Dataset entries
□ □ □ □

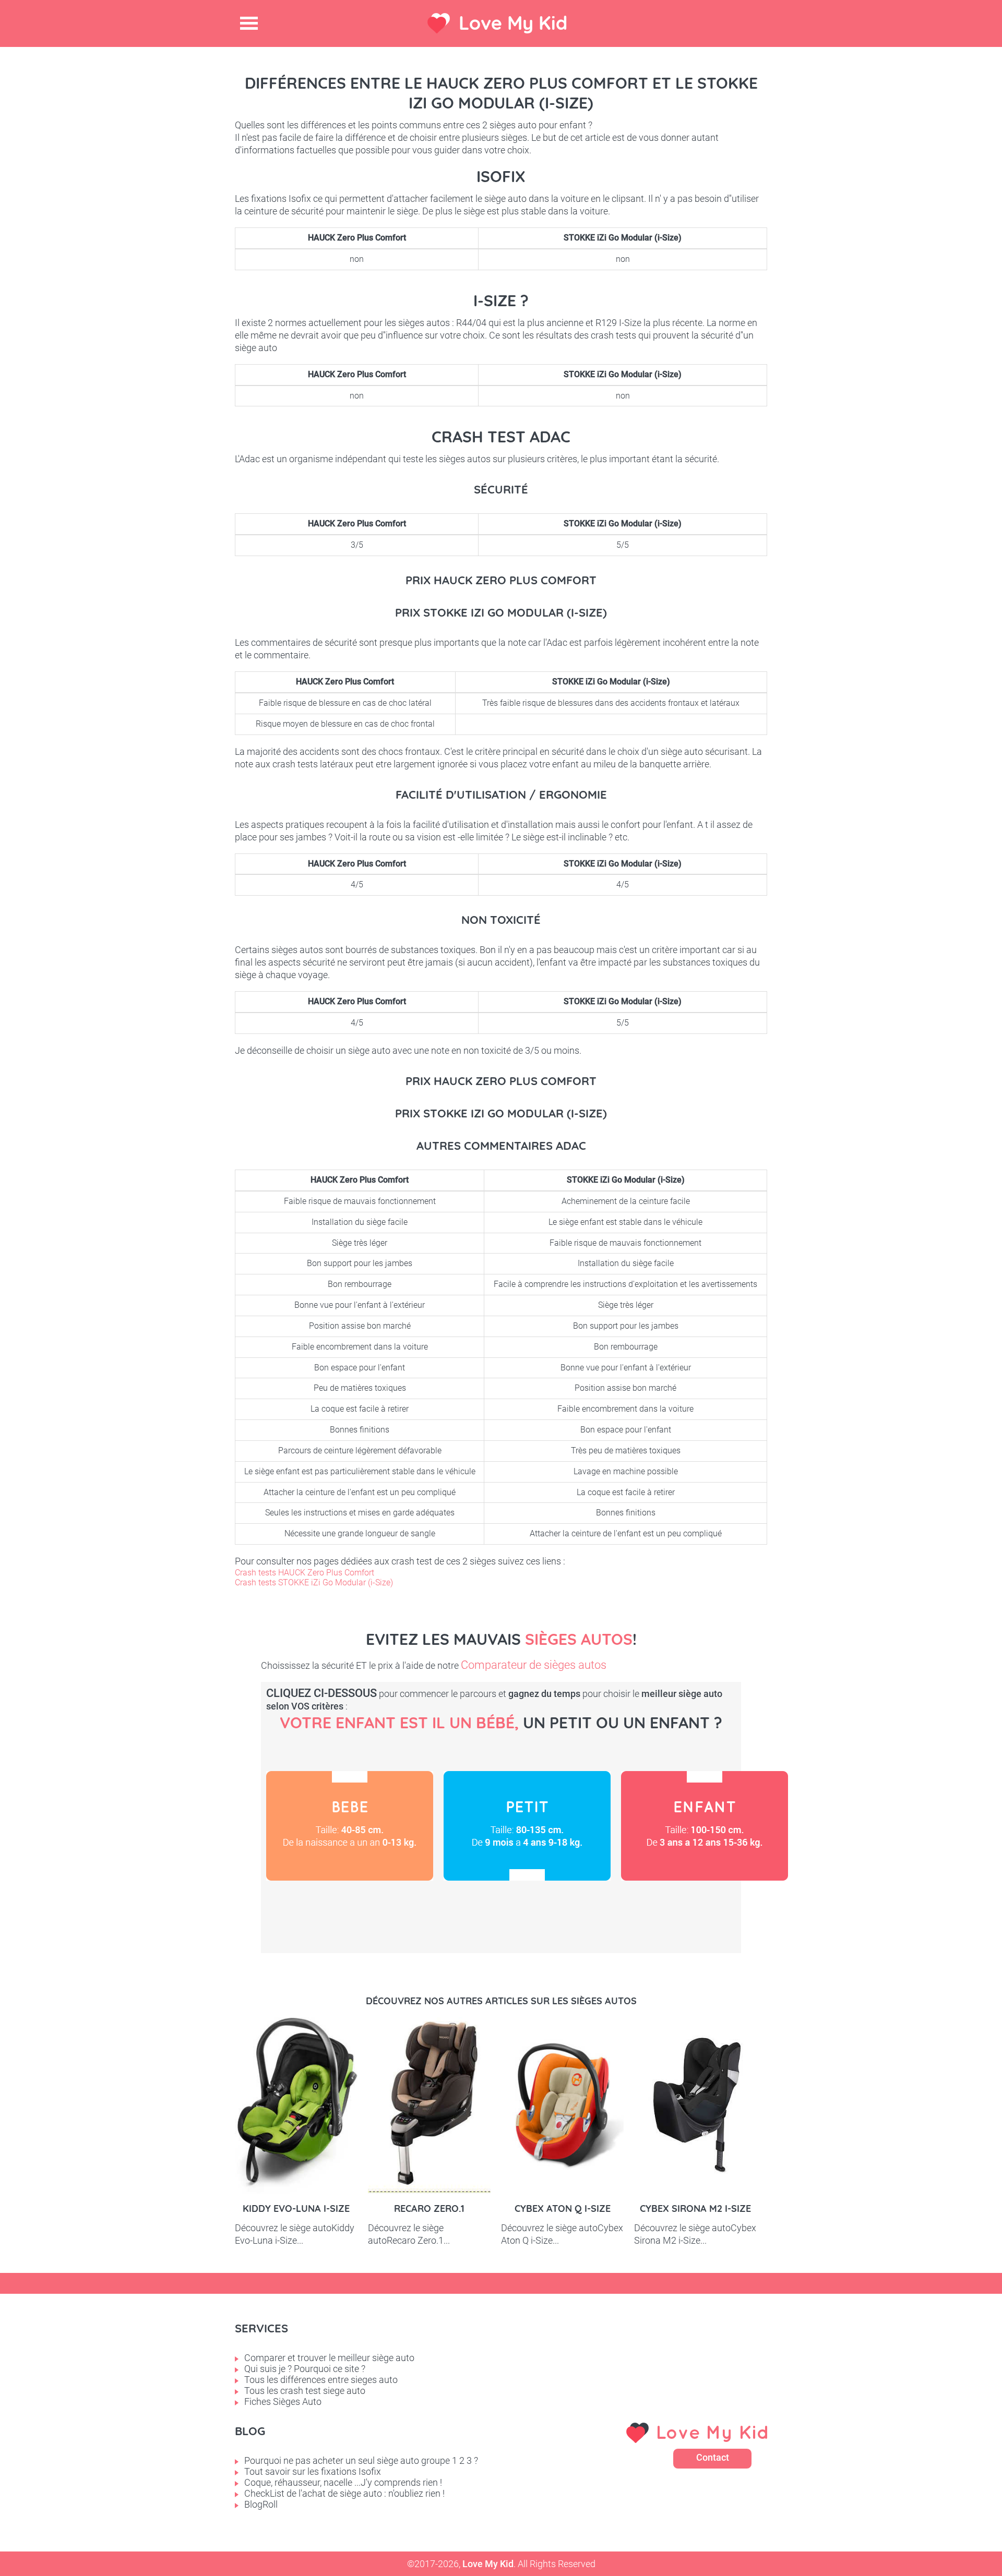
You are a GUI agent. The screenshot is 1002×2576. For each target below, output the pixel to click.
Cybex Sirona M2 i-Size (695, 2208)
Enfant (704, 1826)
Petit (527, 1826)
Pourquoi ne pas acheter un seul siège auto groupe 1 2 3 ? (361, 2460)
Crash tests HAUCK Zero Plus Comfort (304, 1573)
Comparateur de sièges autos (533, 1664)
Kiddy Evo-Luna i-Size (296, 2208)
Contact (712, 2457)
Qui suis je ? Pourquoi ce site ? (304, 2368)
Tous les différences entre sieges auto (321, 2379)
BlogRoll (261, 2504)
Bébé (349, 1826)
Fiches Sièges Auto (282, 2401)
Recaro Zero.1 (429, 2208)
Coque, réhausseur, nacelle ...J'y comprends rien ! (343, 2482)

□ □ □ □

Print, exactly and only, the lines running from the one with "Recaro Zero.1 (429, 2208)" to the end of the data above.

TASK OUTPUT:
Recaro Zero.1 (429, 2208)
Coque, réhausseur, nacelle ...J'y comprends rien ! (343, 2482)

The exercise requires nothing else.